Dunque, quando si parla dell’estate di San Martino si fa riferimento ai tre giorni – in genere – di un periodo in cui le temperature risultano più miti e prende il nome proprio dallo stesso Martino di Tours, divenuto poi Santo dopo che quella stessa notte ebbe in sogno Gesù, che gli preannunciò la sua futura santificazione e rivelandogli, anche, che dietro a quel mendicante si celasse lui stesso.
Una vera e propria festività, questa dell’11 novembre, che ancor’ oggi viene celebrata in molti paesi come in Belgio, Germania, Austria, Polonia, Francia, Estonia e Lituania, dove i bambini costruiscono lanterne di carta o di legno e le portano nelle diverse processioni che si svolgono in molte cittadine, per poi concludere il tutto radunandosi intorno ad un falò, mangiando dolci tipici e cantando canzoni dedicate al Santo.
Tradizionalmente in questi giorni si aprono le botti per il primo assaggio del vino nuovo, abbinato solitamente al primo raccolto di castagne. Tradizione celebrata, come anticipato, anche nella famosa poesia di Carducci, intitolata appunto San Martino e in un’altra poesia dedicata all’estate di San Martino, incentrata più sull’aspetto fugace e illusorio del suo improvviso incanto, Novembre di Giovanni Pascoli. A tal proposito le ricordiamo e analizziamo brevemente.
Giosuè Carducci, San Martino.
Il titolo del componimento fa, ovviamente, riferimento all’11 Novembre, quindi. Si tratta proprio di una delle poesie più celebri del poeta e compare nel terzo libro della raccolta poetica “Rime Nuove”.
“La nebbia a gl’irti colli
piovigginando sale,
e sotto il maestrale
urla e biancheggia il mar;
ma per le vie del borgo
dal ribollir de’ tini
va l’aspro odor de i vini
l’anime a rallegrar.
Gira su’ ceppi accesi
lo spiedo scoppiettando:
sta il cacciator fischiando
sull’uscio a rimirar
tra le rossastre nubi
stormi d’uccelli neri,
com’esuli pensieri,
nel vespero migrar.”
Assistiamo dunque a una descrizione di un paesaggio naturale e di una nebbia che avvolge le colline, ma anche di un borgo in festa, inebriato dal profumo del vino.

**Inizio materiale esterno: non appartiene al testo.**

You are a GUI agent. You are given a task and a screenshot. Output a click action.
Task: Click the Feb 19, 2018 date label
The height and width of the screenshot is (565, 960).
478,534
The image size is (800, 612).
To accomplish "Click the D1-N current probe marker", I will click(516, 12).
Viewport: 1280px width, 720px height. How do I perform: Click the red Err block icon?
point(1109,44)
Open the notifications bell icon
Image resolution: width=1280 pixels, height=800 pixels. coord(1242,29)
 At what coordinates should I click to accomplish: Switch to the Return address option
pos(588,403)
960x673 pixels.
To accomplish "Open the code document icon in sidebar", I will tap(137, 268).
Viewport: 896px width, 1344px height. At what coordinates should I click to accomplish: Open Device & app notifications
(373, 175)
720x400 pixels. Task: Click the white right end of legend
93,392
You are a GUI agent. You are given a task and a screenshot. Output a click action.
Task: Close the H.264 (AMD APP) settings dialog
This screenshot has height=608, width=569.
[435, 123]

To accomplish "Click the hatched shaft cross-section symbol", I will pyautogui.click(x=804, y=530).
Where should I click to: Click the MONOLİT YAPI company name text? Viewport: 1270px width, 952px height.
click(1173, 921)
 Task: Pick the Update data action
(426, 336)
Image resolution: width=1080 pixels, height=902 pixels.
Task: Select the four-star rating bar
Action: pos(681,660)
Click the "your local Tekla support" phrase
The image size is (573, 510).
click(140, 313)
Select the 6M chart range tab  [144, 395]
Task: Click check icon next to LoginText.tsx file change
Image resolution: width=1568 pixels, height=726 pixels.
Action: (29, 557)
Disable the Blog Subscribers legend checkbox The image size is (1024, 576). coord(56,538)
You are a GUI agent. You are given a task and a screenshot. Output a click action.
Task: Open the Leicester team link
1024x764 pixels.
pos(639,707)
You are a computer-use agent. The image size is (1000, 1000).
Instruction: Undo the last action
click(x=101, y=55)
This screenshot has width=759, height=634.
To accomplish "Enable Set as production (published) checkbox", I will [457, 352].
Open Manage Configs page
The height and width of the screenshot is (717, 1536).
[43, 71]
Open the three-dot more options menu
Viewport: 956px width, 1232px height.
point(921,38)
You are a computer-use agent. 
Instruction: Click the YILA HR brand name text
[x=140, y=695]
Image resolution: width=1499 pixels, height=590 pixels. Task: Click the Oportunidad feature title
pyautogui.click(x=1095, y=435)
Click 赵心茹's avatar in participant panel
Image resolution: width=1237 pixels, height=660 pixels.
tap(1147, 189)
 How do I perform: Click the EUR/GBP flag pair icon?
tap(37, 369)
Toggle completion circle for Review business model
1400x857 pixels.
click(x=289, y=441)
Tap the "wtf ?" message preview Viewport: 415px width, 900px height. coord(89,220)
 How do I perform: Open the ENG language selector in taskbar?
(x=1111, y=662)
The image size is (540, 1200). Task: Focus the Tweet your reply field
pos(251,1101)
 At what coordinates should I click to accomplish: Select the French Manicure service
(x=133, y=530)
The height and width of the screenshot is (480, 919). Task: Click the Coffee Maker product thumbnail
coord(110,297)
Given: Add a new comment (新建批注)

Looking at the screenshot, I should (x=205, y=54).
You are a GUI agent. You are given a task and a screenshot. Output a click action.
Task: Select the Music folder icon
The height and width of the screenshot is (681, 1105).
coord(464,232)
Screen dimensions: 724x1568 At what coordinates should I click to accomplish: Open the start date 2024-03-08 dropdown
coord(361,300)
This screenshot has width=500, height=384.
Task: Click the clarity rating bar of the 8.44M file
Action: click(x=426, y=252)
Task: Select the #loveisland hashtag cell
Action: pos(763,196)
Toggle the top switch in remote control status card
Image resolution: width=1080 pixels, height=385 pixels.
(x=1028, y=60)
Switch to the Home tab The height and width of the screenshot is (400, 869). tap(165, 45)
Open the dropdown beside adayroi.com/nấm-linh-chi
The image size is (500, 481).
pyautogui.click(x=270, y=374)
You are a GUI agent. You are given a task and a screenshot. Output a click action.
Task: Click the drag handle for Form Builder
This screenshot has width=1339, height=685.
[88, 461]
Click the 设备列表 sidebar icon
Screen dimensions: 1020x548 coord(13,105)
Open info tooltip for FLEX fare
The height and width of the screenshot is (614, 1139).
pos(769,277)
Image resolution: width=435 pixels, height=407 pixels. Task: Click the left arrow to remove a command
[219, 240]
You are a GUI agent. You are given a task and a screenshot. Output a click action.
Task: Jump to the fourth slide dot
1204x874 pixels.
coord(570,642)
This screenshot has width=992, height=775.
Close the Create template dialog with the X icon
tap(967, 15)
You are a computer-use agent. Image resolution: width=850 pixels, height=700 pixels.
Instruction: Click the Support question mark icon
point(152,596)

Si percepisce, così, uno scenario contrapposto tra quello che è esterno, ovvero un mondo grigio e pericoloso e quello che è, invece, interno, ovvero quello che è protetto dentro lo stesso borgo. Passando poi dalla rappresentazione di uno scenario di collettività delle strade, con il cacciatore che arrostisce la sua cacciagione ad uno scenario più intimo, quale la visione di uno stormo di uccelli neri, con un chiaro riferimento al presagio di morte, si allontanano insieme alla consapevolezza della notte che si avvicina.
Giovanni Pascoli, Novembre.
Novembre è una poesia tratta dalla raccolta “Myricae” e pubblicata la prima volta nel 1891. Originariamente anche questa prendeva il nome di San Martino, proprio come quella di Carducci da cui Pascoli si ispira.
E’, infatti, una poesia che condivide molto con la precedente, compreso il senso di tristezza relativo alla morte, che sappiamo essere uno dei motivi per eccellenza della produzione di Pascoli.
“Gemmea l’aria, il sole così chiaro
che tu ricerchi gli albicocchi in fiore,
e del prunalbo l’odorino amaro
senti nel cuore…
Ma secco è il pruno, e le stecchite piante
di nere trame segnano il sereno,
e vuoto il cielo, e cavo al piè sonante
sembra il terreno.
Silenzio, intorno: solo, alle ventate,
odi lontano, da giardini ed orti,
di foglie un cader fragile. È l’estate,
fredda, dei morti.”
Dai primi versi si percepisce un ambiente gioioso che poi, però, lascia spazio a versi di tristezza. Dunque, se all’inizio si ha l’illusione di una bella giornata primaverile, ben presto il poeta rende evidenti i particolari autunnali che lo denotano.
“È l’estate, fredda, dei morti.” conclude così il suo componimento, contestualizzando in questo modo anche quello che rappresenta, per eccellenza, il mese di novembre, ovvero la commemorazione dei defunti.